TO DO:
Copy out nothing but the lines from the one holding "Task: Tap arrow icon on Biaya Packing Detail" through the end of the entries below, exactly as written and without the pictures.

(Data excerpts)
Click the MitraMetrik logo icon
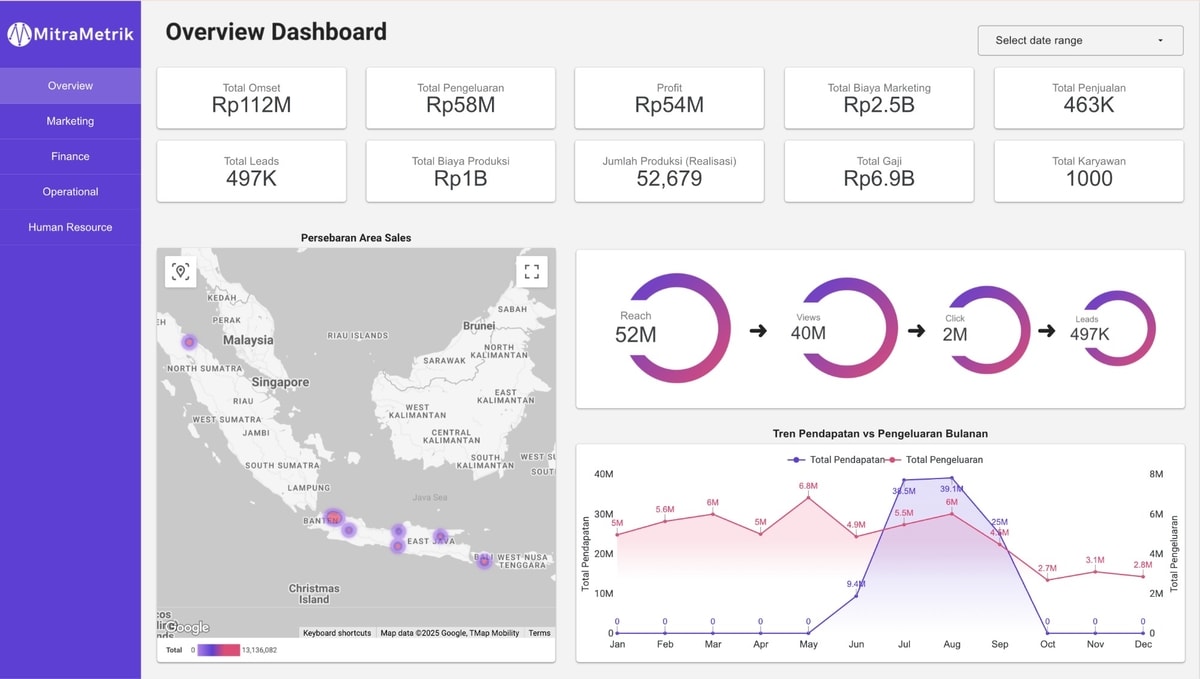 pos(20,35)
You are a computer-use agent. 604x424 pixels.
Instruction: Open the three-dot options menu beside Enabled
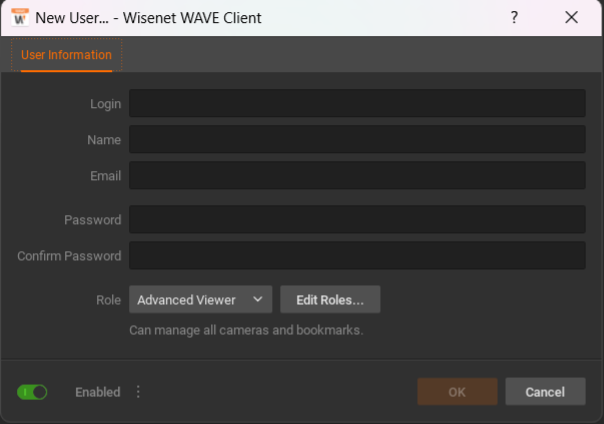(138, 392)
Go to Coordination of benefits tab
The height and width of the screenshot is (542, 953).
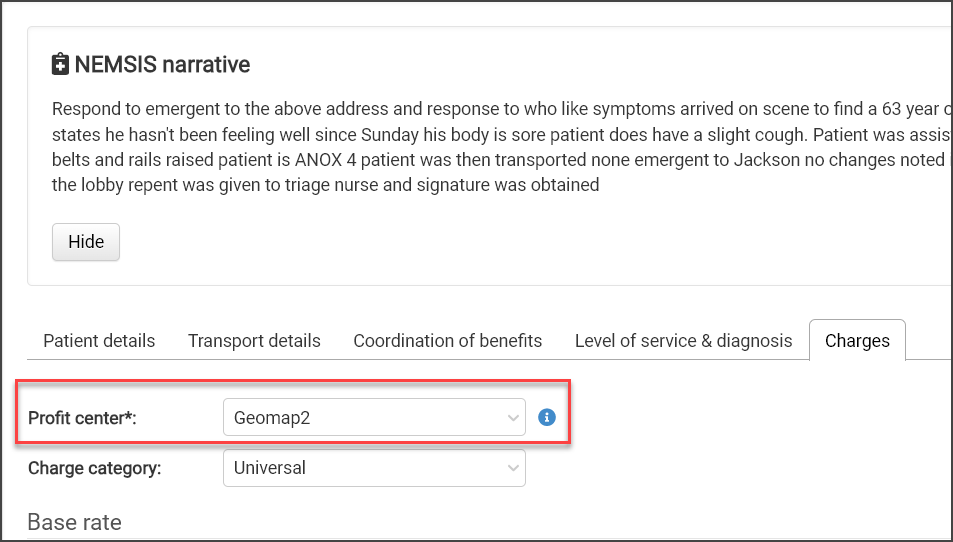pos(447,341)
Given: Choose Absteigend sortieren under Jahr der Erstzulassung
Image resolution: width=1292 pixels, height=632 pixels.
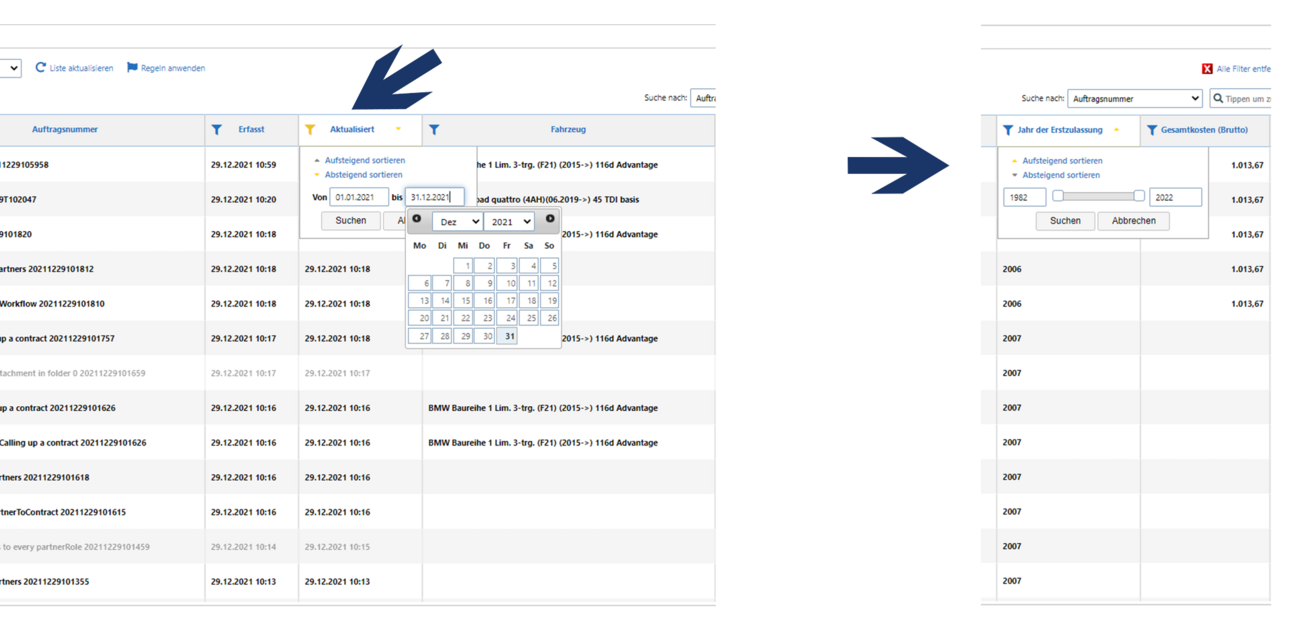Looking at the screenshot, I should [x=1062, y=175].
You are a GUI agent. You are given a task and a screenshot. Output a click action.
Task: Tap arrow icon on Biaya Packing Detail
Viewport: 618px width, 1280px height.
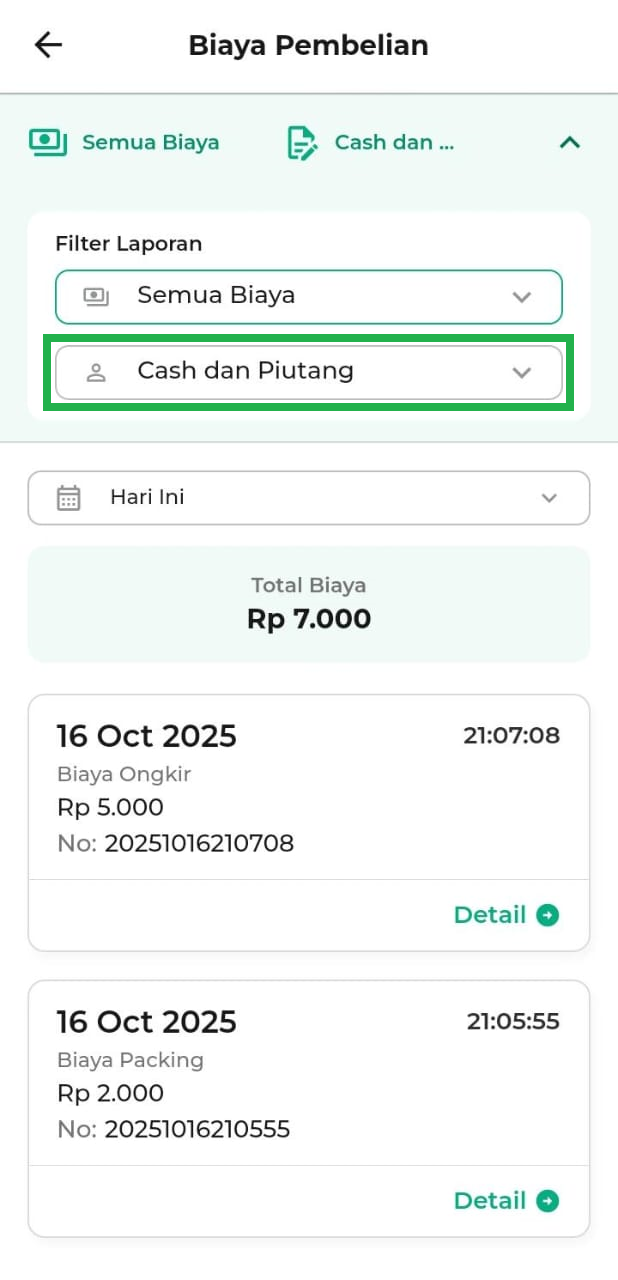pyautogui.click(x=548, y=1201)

EXERCISE RESPONSE:
Task: Tap arrow icon on Biaya Packing Detail
Viewport: 618px width, 1280px height.
pyautogui.click(x=548, y=1201)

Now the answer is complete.